Though he couldn’t say for sure.
If the reimaging comes back clean in say, two weeks, Judge would likely need at least a few weeks – and maybe more as it essentially would be a second spring training for him – to be ready for big-league games.
But whenever the reimaging is done, if the results show the fracture hasn’t properly healed, that puts into play the possibility of Judge missing the rest of the season.
The uncertainty surrounding this kind of injury is why from the start, organizationally the Yankees would have signed on the proverbial dotted line for a mid-August return.
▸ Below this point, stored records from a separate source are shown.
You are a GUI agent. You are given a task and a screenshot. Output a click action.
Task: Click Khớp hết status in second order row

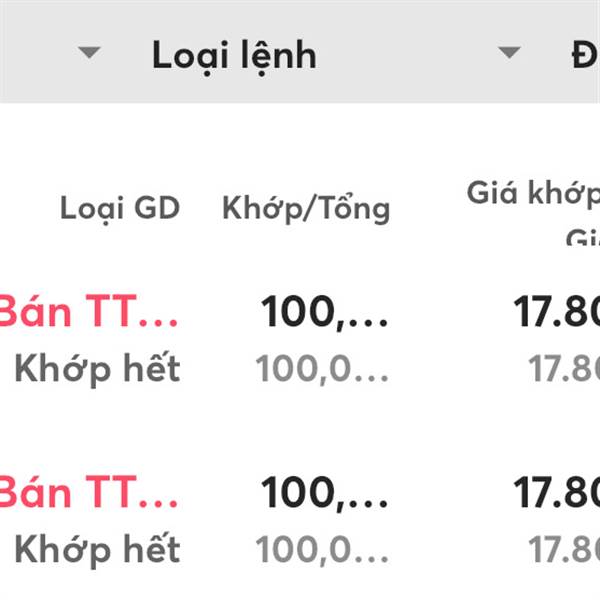click(x=97, y=549)
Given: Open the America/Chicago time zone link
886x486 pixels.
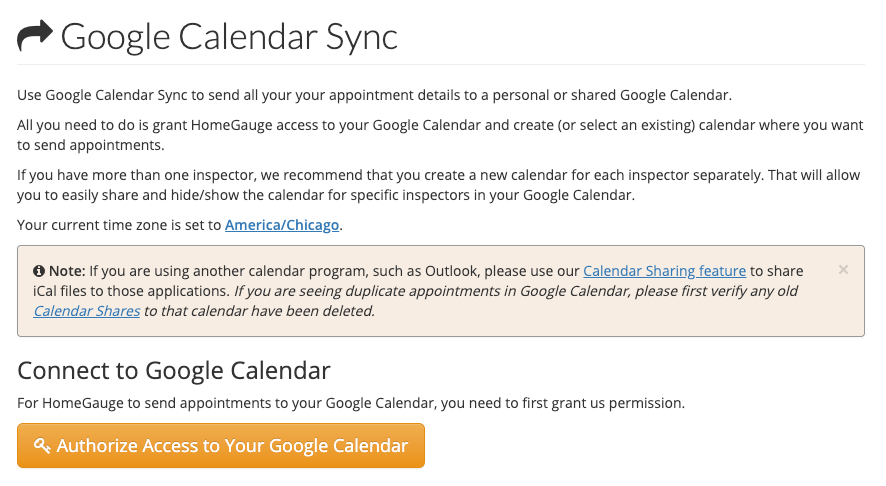Looking at the screenshot, I should (x=283, y=225).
Judge did not disclose much on Wednesday, other than to say: “I’ll give you a good update when we get some imaging and we’ll go from there. There’s no need to talk about this now. I know it’s an important topic… but I want to give you guys the full story, so why give you guys something now when we can get you everything here soon?”
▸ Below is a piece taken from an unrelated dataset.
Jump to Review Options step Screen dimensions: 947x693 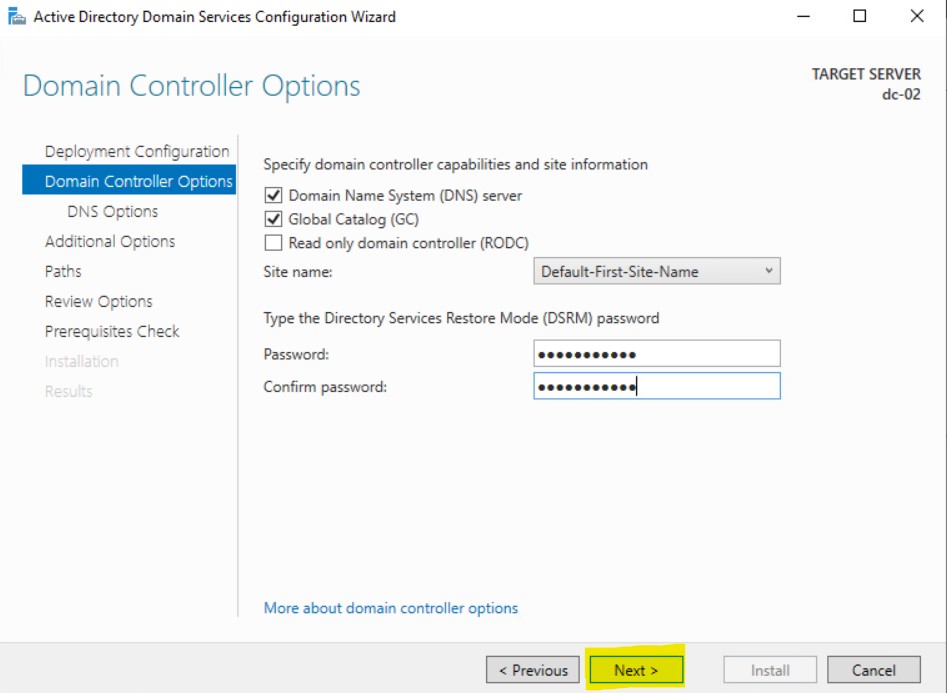tap(99, 301)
Most of the headlines from Wednesday’s pregame meeting with reporters related to Judge’s comments about the club, now 12-15 without him, experiencing a “lack of focus” on the field.
Judge didn’t specify, but it left one to wonder if the captain was at least in part referencing second baseman Jazz Chisholm Jr. taking the field last week in Detroit with a Blow Pop in his mouth, then subsequently getting himself unnecessarily ejected from Sunday’s loss in Boston disputing a check swing.
The uber-talented Chisholm, who very much could be a trade deadline chip, is among a slew of Yankees slumping at the plate. That ever-growing list includes Ben Rice, Cody Bellinger, Anthony Volpe and, of course, Wells.
It’s not a coincidence that this recent Yankees freefall has corresponded with slumps by the team’s most consistent hitters the first two-plus months of the season in Rice and Bellinger.
Bullpen help theoretically might arrive before the deadline as the missile-throwing Carlos Lagrange, his starter-to-reliever conversion well underway in Triple-A, probably will get a chance within the next month. But the prospect isn’t guaranteed success in that role, so the Yankees will still aggressively look at the reliever market. Ditto when it comes to righthanded-hitting catchers.
But the true wild card is where the organization feels it stands with Judge in a few weeks and how confident it is of a return before September.
If that becomes a real question, that presents needs for the club far more difficult to address than reliever and catcher.